# [Exercise prompt]
Replace "floppy disk" with "diskette" in the records from the line with "You are a computer-use agent. Image" up to and including the line with "Looking at the screenshot, I should (70, 55).", changing nothing else. Return only those lines.
::: Supplied entries
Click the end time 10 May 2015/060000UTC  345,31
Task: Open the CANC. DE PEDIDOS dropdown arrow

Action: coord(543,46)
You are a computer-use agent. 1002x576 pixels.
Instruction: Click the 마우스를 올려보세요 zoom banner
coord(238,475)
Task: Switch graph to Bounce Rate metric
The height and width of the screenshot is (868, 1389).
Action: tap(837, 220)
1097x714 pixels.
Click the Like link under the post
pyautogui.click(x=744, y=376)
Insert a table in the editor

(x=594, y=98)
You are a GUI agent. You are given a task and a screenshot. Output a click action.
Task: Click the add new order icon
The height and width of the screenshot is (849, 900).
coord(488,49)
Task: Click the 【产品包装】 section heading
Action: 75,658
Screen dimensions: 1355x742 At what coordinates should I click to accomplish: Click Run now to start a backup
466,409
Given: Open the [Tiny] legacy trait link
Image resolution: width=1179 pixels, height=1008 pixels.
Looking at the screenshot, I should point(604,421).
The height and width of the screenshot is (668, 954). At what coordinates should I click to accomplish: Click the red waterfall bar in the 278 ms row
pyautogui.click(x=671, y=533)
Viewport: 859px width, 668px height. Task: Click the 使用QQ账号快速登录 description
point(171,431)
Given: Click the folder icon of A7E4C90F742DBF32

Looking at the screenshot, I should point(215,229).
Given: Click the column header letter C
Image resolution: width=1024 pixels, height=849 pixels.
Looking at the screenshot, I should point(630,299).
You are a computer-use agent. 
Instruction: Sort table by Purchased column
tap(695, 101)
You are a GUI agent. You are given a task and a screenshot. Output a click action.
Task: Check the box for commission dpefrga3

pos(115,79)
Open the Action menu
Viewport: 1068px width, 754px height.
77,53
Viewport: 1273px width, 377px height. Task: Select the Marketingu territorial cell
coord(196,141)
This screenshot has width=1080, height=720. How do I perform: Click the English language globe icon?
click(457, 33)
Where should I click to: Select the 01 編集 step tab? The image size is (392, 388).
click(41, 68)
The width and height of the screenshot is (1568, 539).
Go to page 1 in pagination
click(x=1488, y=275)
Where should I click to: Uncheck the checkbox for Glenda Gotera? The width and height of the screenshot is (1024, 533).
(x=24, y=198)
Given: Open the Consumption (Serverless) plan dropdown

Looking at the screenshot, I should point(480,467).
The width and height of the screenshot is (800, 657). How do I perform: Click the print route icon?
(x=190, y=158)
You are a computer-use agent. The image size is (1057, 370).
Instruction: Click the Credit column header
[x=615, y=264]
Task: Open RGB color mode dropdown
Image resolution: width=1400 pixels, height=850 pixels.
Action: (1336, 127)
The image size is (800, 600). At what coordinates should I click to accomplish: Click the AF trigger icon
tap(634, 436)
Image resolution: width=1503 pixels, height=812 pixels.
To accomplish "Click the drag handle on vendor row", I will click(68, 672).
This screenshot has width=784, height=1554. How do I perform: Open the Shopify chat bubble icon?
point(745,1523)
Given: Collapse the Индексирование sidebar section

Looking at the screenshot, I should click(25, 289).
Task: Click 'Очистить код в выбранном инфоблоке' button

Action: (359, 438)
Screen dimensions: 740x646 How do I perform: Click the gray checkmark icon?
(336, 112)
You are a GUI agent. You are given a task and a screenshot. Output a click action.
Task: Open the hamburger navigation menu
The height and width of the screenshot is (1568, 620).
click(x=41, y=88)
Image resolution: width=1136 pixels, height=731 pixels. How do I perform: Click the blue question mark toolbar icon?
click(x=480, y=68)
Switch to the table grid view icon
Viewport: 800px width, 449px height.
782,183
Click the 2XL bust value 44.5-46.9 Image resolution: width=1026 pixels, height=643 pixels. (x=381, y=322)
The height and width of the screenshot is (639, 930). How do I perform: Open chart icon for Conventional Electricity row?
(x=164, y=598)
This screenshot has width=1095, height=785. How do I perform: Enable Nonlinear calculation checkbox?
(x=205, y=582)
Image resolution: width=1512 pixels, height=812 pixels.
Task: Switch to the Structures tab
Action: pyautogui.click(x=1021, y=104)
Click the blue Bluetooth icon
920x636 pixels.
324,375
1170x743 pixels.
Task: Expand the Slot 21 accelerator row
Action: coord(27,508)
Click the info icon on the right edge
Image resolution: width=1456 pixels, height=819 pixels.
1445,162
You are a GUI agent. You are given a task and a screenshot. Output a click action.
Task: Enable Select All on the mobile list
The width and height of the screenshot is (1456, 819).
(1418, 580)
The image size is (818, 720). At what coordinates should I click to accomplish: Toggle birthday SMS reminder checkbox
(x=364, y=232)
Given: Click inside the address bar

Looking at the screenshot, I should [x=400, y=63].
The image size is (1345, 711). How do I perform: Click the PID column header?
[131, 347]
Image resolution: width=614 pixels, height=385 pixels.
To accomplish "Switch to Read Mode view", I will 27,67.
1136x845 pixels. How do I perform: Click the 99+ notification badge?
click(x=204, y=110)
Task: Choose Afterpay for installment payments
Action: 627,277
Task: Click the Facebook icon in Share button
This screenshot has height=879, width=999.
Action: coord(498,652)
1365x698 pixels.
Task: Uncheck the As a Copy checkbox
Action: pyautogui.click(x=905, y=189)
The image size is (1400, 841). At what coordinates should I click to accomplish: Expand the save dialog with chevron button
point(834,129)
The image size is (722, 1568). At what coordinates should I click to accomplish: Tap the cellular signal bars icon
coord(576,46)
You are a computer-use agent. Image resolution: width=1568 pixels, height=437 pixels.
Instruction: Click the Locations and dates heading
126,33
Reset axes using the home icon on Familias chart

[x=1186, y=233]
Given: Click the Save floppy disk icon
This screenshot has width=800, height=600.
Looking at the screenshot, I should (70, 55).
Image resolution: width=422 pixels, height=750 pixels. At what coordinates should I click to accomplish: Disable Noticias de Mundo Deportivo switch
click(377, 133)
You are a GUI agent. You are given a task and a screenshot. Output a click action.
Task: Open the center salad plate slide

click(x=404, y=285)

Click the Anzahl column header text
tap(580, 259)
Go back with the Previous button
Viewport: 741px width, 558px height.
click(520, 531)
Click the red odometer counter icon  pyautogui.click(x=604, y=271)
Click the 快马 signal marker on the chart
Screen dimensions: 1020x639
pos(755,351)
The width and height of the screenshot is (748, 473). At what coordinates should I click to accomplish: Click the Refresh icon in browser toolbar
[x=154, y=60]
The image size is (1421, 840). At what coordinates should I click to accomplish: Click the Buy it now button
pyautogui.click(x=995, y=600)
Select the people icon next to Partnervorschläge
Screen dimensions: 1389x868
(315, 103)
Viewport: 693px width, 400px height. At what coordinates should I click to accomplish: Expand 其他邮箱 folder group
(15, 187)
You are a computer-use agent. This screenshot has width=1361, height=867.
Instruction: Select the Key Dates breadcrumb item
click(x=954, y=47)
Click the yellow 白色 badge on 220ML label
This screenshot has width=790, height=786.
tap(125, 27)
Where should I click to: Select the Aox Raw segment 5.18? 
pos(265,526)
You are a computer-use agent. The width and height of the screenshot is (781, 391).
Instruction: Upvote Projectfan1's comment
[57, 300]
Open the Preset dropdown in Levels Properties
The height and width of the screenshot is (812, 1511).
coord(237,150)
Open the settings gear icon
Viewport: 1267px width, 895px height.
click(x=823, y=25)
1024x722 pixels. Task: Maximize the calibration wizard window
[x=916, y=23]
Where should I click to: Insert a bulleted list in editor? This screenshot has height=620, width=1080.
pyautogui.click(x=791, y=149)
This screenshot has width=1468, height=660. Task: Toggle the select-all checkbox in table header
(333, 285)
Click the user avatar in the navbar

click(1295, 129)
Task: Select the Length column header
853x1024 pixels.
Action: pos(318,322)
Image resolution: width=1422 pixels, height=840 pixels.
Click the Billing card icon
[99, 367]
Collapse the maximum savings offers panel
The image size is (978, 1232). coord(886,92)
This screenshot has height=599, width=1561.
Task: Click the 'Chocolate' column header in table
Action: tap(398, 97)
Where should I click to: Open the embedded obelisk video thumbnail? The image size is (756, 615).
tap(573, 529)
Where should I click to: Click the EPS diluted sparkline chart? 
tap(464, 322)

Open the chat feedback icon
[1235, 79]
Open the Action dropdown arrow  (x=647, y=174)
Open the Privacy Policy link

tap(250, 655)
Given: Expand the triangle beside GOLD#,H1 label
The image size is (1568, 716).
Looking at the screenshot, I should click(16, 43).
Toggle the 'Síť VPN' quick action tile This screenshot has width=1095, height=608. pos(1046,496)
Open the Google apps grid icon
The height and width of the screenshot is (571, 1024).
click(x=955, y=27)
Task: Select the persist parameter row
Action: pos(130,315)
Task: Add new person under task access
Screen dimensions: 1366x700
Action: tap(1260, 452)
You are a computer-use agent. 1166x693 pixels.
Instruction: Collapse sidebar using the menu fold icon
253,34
::::::
# [Task output]
You are a computer-use agent. Image resolution: width=1568 pixels, height=437 pixels.
Instruction: Click the Locations and dates heading
126,33
Reset axes using the home icon on Familias chart

[x=1186, y=233]
Given: Click the Save diskette icon
This screenshot has width=800, height=600.
Looking at the screenshot, I should (70, 55).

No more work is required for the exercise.